**Directions for this task:** Using the data below, return every line that holds the word "target".
-- Materials provided follows --
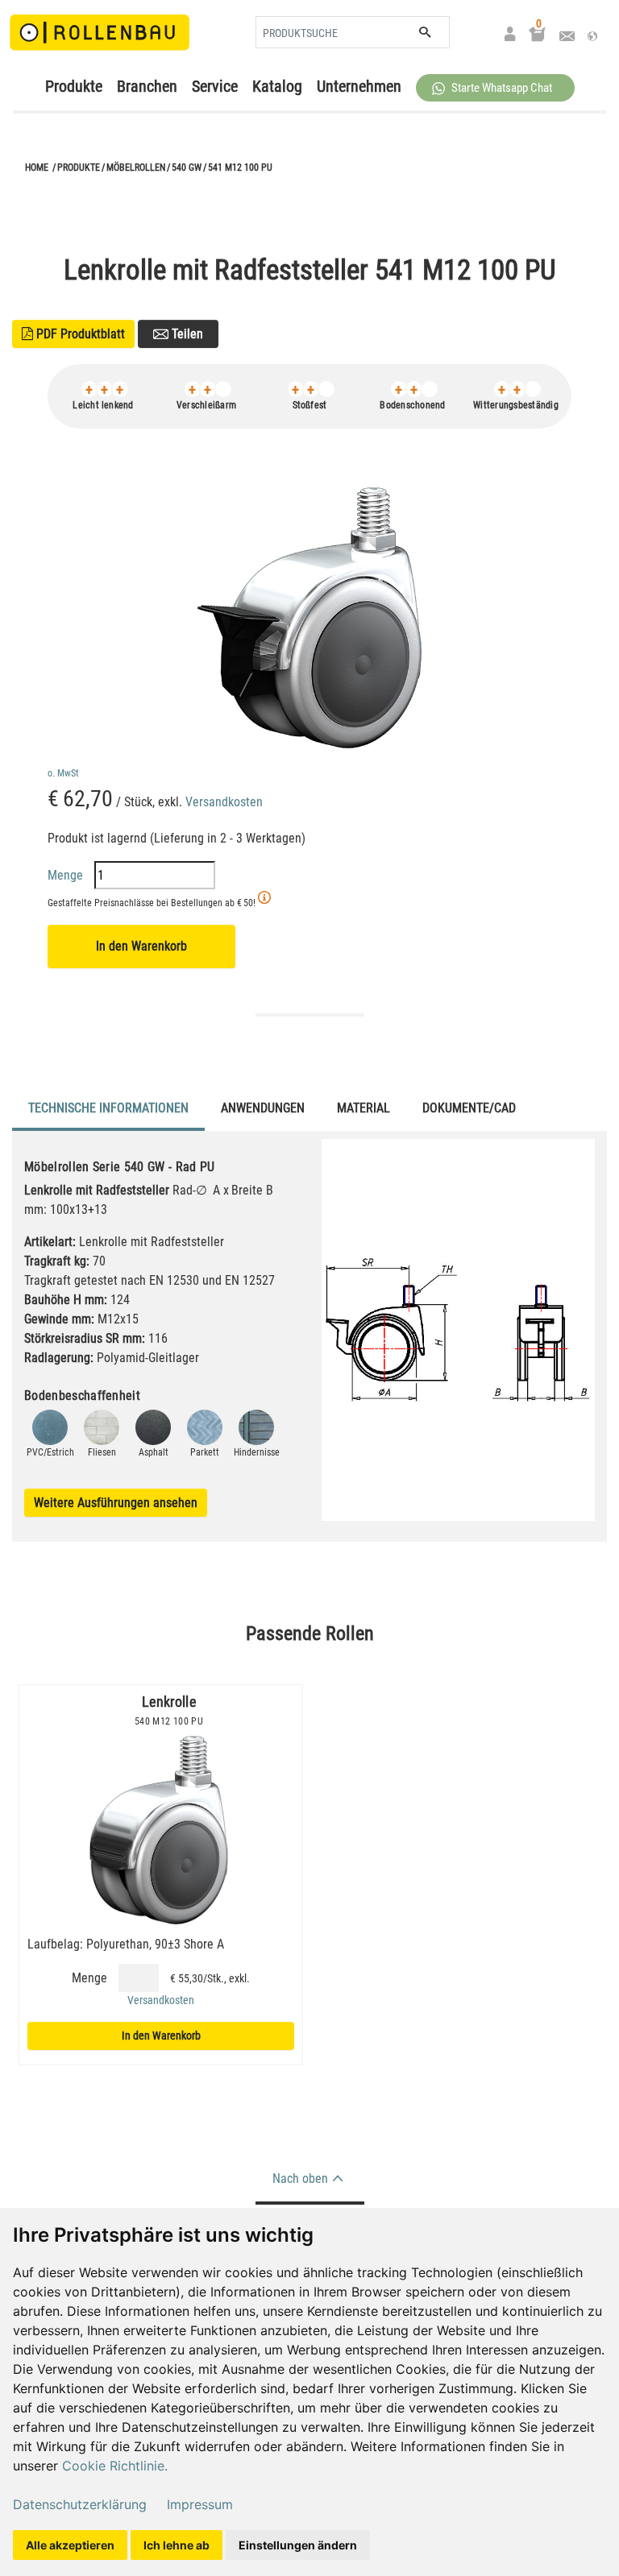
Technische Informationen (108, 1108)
-- Materials provided concluded --
-- Materials provided follows --
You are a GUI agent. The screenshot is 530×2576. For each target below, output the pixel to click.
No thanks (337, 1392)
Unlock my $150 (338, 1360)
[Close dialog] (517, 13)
-- Materials provided concluded --
-- Materials provided follows --
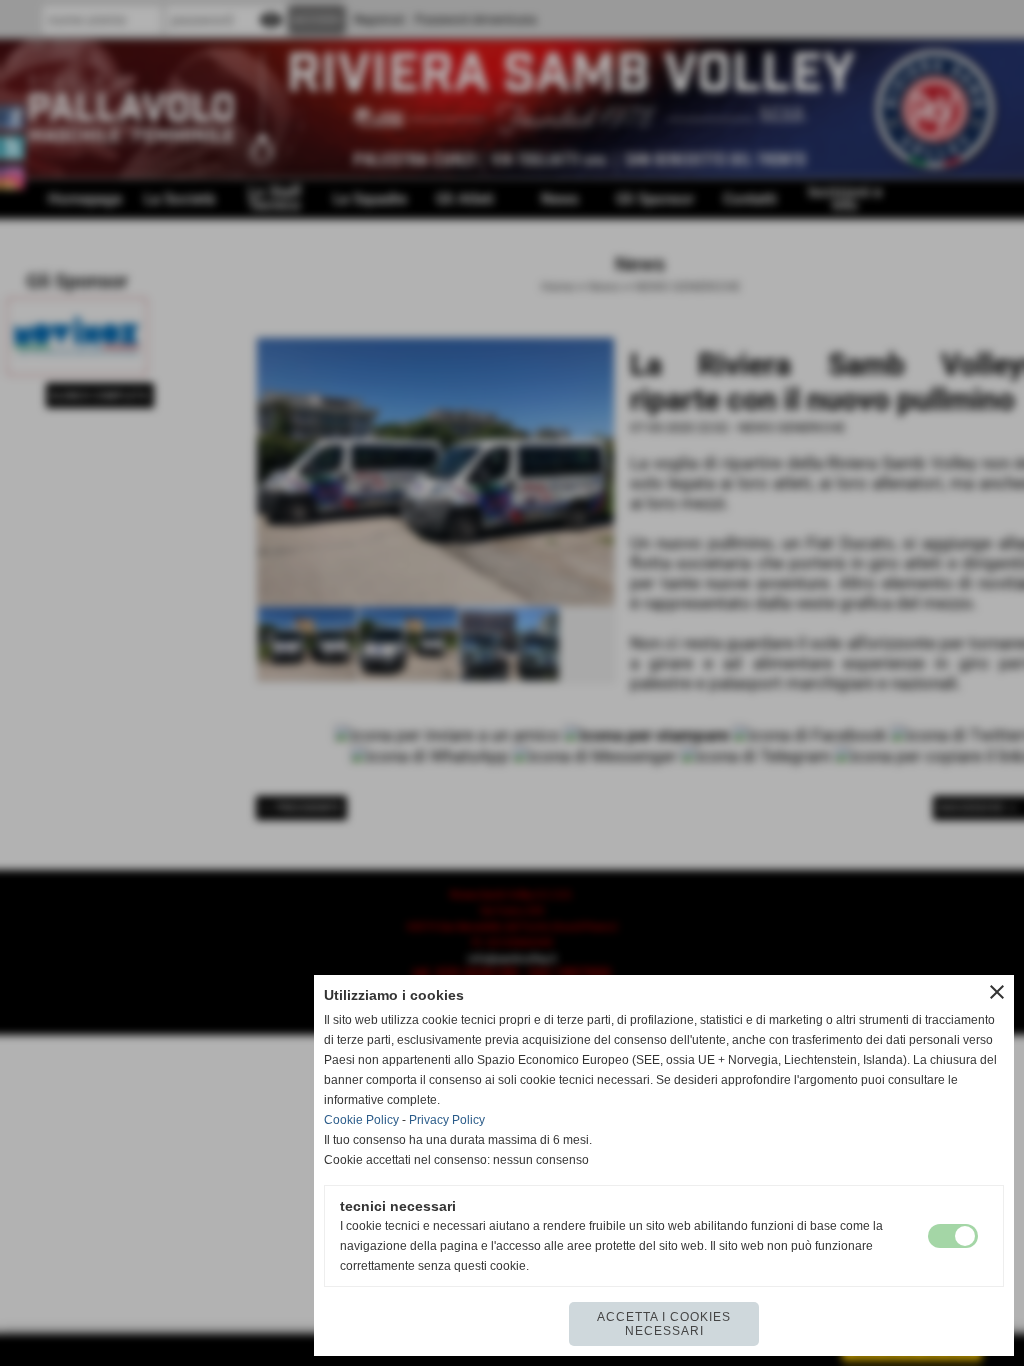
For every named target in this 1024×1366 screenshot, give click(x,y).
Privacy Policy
-- Materials provided concluded --
**Problem solution:**
You are a GUI agent. The screenshot is 530×2576. For each target below, output the pixel to click.
For every named target in this 1024×1366 screenshot, give click(x,y).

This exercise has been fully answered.